The paper "Modelling of Severe Accident and In-Vessel Melt Retention Possibilities in BWR Type Reactor" deals with application of in-vessel melt retention, which is in use as a milestone of SAM strategy in several PWR and VVER reactors, in a BWR-5 reactor having quite different design of the lower head, in particular, a forest of control rod and instrumentation penetrations. A computer code RELAP/SCDAPSIM MOD 3.4 and a full plant model of a ~2000 MW thermal power BWR reactor were used to model a large break Loss of Coolant Accident (LOCA) in which total failure of cooling water injection was postulated. A full accident sequence, up to corium relocation into the lower head and molten pool formation, is calculated with a particular attention to vessel external cooling by water. In the last part, different ex-vessel heat transfer models were used and compared, and it was concluded that the implemented heat transfer correlations of the COUPLE module are more accurate than that of the RELAP5 based module. As the used code does not take into account stratified molten pool with the top metal layer, the analytical study was conducted to estimate possible focusing effect in the location of top metal layer. The results show that at prototypic corium masses and volumetric heat in the RPV lower head a significant amount of steel should be in the molten pool in order to keep the heat fluxes on the external vessel surface below CHF (1.06 MW/[m.sup.2]). It was concluded that detailed evaluation of the steel mass relocated to the lower head during severe accident is not possible with the existing RELAP/SCDAPSIM models, which are recommended to be further developed in order to evaluate complex phenomena in the debris bed and to model heat and mass transfer within a molten pool having 2 or 3 immiscible layers.

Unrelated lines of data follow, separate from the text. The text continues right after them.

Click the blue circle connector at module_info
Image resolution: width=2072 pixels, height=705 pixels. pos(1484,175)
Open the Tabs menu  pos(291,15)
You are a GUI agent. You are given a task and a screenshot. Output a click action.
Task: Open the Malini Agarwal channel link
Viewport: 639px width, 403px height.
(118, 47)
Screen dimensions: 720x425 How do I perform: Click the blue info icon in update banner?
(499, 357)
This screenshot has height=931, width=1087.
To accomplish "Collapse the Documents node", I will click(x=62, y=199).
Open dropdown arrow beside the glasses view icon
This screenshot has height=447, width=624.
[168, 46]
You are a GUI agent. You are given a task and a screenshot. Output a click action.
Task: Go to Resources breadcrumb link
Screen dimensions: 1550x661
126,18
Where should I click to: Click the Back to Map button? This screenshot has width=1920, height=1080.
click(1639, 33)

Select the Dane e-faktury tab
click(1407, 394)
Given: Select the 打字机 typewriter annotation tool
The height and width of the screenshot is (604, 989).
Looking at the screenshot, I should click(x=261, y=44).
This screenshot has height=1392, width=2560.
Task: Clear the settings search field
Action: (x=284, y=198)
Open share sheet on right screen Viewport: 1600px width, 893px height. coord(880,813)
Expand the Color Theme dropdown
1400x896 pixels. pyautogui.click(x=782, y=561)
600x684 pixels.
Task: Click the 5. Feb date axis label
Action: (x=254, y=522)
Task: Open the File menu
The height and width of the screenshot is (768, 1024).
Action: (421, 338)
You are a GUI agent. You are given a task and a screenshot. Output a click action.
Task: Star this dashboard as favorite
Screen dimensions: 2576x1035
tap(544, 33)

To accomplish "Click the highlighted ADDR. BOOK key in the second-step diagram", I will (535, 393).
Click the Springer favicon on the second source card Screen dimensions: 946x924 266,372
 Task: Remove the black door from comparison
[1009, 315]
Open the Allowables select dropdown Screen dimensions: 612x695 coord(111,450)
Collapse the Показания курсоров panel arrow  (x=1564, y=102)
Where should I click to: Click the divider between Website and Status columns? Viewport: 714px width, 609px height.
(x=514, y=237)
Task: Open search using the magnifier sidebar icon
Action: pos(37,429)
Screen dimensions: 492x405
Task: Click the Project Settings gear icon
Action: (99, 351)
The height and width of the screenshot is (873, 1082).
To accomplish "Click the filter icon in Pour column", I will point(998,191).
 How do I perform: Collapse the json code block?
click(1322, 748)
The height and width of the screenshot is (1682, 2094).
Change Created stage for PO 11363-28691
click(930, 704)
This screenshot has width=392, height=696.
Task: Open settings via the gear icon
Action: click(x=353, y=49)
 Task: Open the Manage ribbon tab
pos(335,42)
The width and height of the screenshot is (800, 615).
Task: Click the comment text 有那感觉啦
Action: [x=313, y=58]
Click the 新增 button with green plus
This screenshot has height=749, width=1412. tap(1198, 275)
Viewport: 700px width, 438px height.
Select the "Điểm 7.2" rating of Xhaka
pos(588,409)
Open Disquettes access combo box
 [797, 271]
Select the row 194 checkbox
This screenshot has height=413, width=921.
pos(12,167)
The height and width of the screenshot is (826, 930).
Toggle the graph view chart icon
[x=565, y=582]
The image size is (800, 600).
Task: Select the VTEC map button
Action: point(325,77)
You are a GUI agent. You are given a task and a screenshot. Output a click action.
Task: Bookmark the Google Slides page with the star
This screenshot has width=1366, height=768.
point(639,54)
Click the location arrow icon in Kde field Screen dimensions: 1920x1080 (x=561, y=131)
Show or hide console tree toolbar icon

The main purpose of this special issue is to provide high quality articles containing latest research achievements on in-vessel and ex-vessel corium stabilization in Light Water Reactors. We believe that interesting information on this topic will be supplied to the readers.
Conflicts of Interest
The authors declare that there are no conflicts of interest regarding the publication of this paper.
We would like to express gratitude to all those who helped us during organizing this special issue and also express sincere gratitude to the reviewers for their valuable reviews.
Hwan Yeol Kim
Seong Wan Hong
Hwan Yeol Kim (ID), (1) Sevostian Bechta, (2) Jerzy Foit, (3) and Seong Wan Hong (1)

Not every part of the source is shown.